Prevalidated ridge regression is a highly-efficient drop-in replacement for logistic regression for high-dimensional data
Angus Dempster, Geoffrey I. Webb, Daniel F. Schmidt
TL;DR
Logistic regression requires careful hyperparameter tuning and can be computationally intensive in high dimensions, while ridge regression is fast but yields nonprobabilistic outputs. The authors propose PreVal, a ridge-based classifier whose coefficients are scaled by κ to minimise log-loss on prevalidated LOOCV predictions, effectively producing probabilistic outputs with minimal hyperparameter overhead. Through SVD preprocessing and a joint optimization over κ and λ, PreVal matches the predictive performance of regularised LR (0–1 loss and log-loss) across 273 high-dimensional datasets while achieving substantial computational speedups (up to 1000× in some settings).

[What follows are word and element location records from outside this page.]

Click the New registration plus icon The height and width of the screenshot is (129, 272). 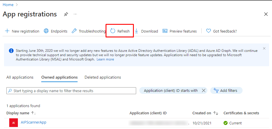tap(7, 31)
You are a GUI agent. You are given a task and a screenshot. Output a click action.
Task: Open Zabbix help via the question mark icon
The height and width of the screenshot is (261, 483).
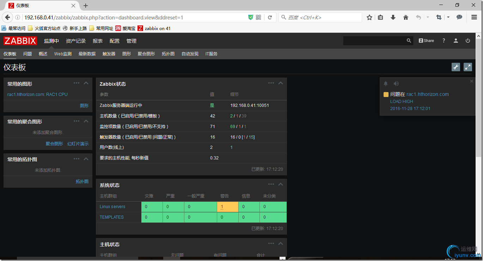coord(444,41)
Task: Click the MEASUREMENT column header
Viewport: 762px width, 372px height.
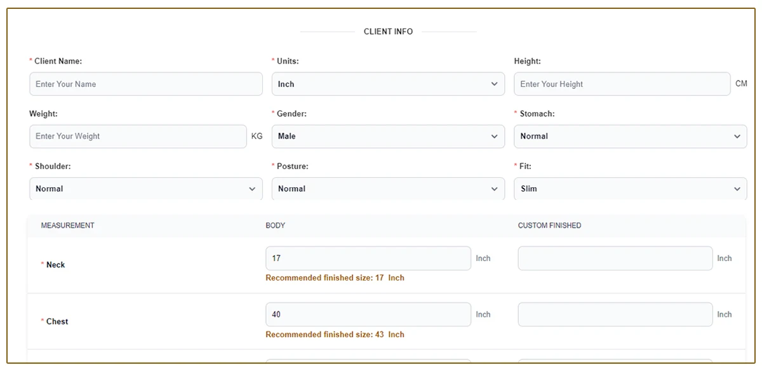Action: tap(67, 225)
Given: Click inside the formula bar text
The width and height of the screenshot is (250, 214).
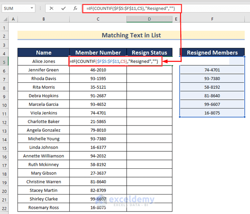Looking at the screenshot, I should pyautogui.click(x=166, y=8).
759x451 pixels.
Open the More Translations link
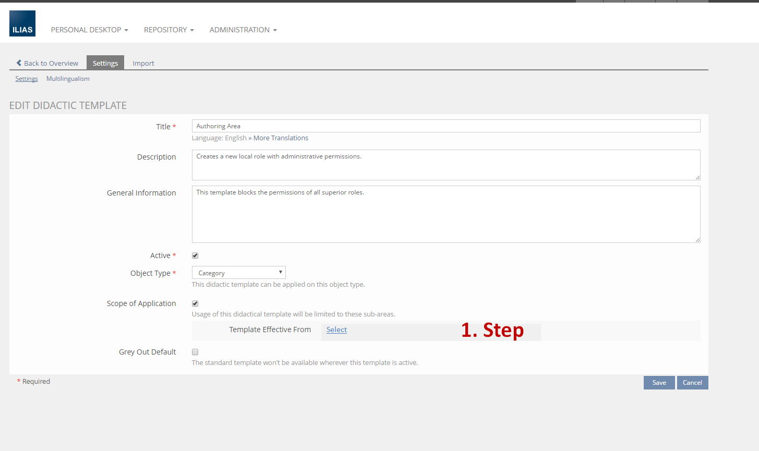[x=281, y=138]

This makes PreVal a practical drop-in replacement for LR in applications with large p, offering efficient probabilistic predictions without extensive cross-validation or tuning.
Abstract
Logistic regression is a ubiquitous method for probabilistic classification. However, the effectiveness of logistic regression depends upon careful and relatively computationally expensive tuning, especially for the regularisation hyperparameter, and especially in the context of high-dimensional data. We present a prevalidated ridge regression model that closely matches logistic regression in terms of classification error and log-loss, particularly for high-dimensional data, while being significantly more computationally efficient and having effectively no hyperparameters beyond regularisation. We scale the coefficients of the model so as to minimise log-loss for a set of prevalidated predictions derived from the estimated leave-one-out cross-validation error. This exploits quantities already computed in the course of fitting the ridge regression model in order to find the scaling parameter with nominal additional computational expense.